RECORD LIST:
──────
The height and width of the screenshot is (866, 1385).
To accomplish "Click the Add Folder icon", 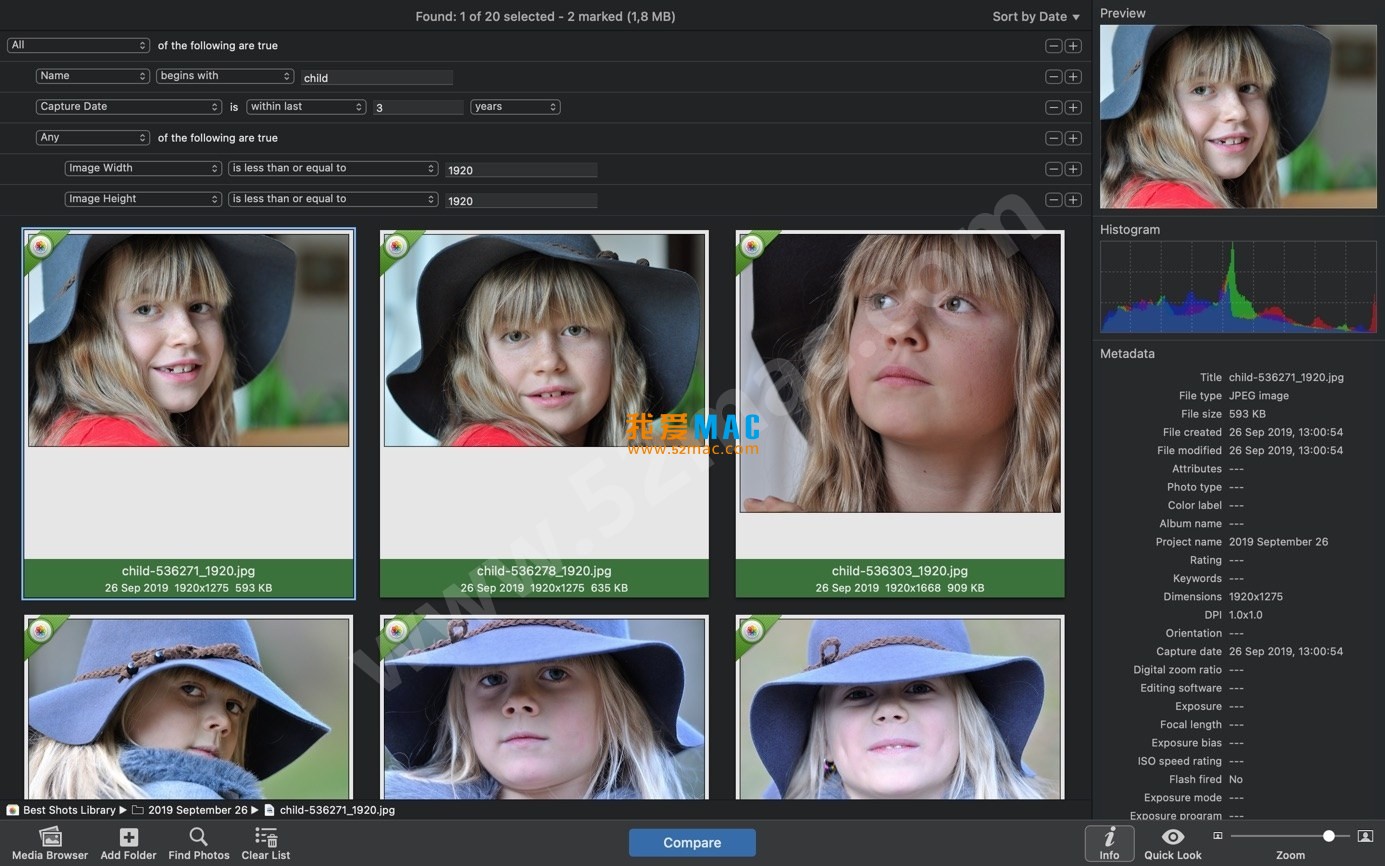I will pos(128,838).
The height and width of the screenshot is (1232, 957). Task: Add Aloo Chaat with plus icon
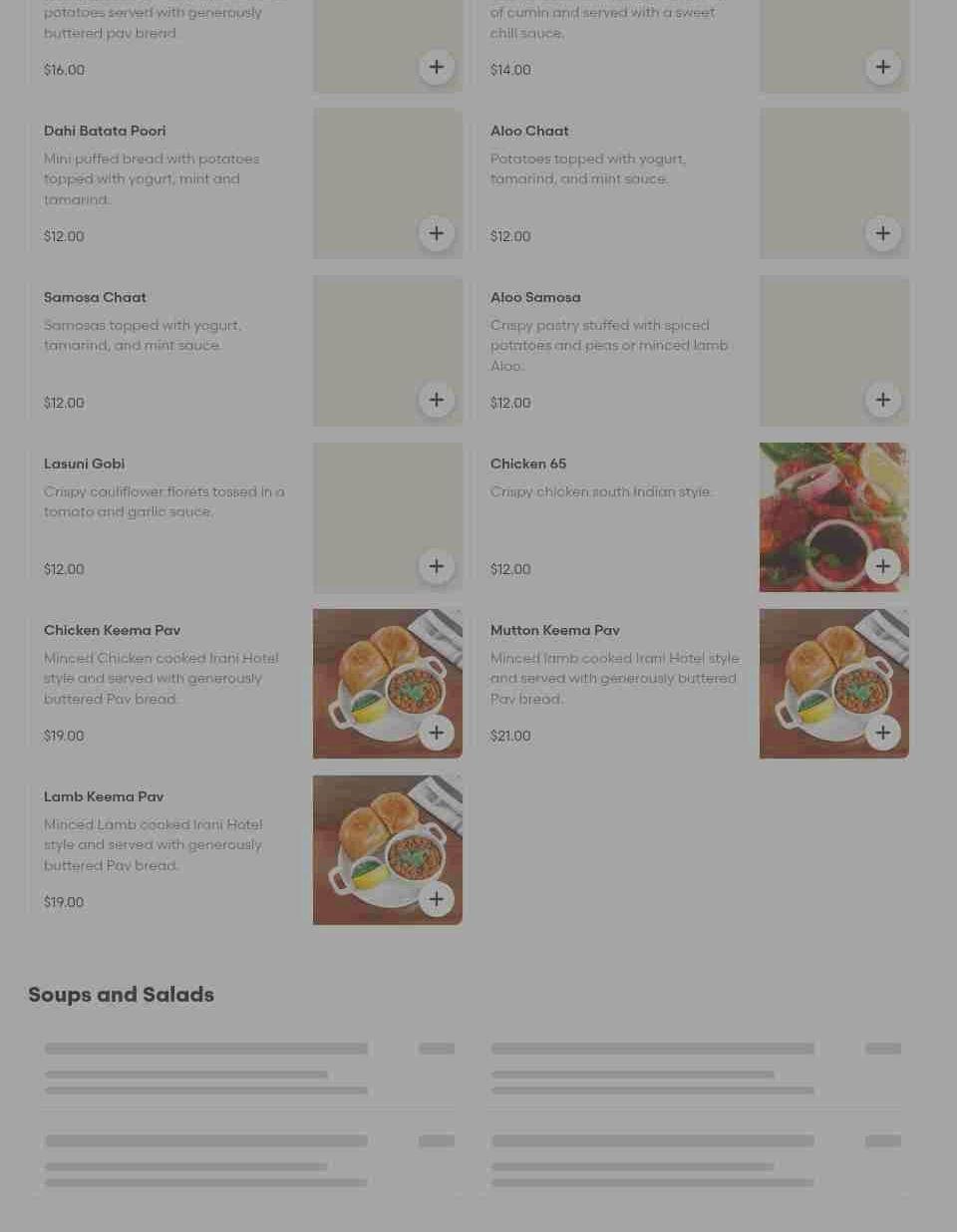(x=883, y=233)
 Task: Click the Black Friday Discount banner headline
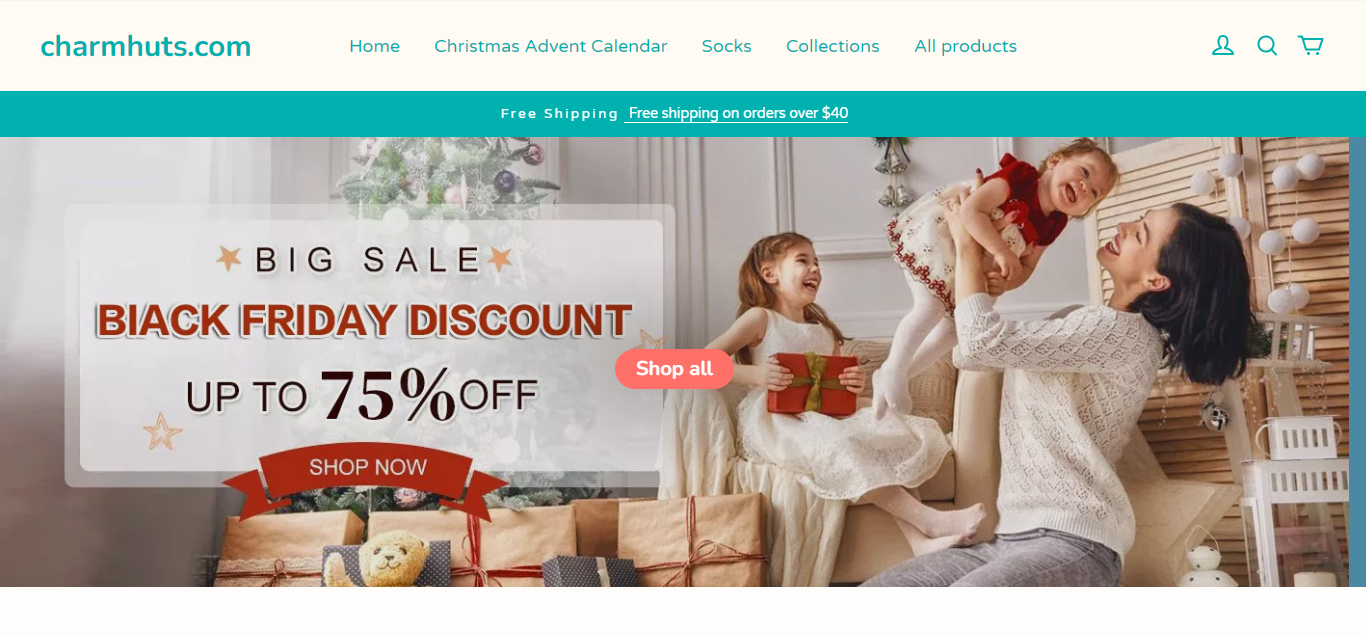364,320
──────
EXERCISE DESCRIPTION: Extract every line of the material above that contains the string "Task", copying each line in full.

FINISHED EXERCISE:
The height and width of the screenshot is (1232, 957). Task: Add Aloo Chaat with plus icon
 Task: Click the Black Friday Discount banner headline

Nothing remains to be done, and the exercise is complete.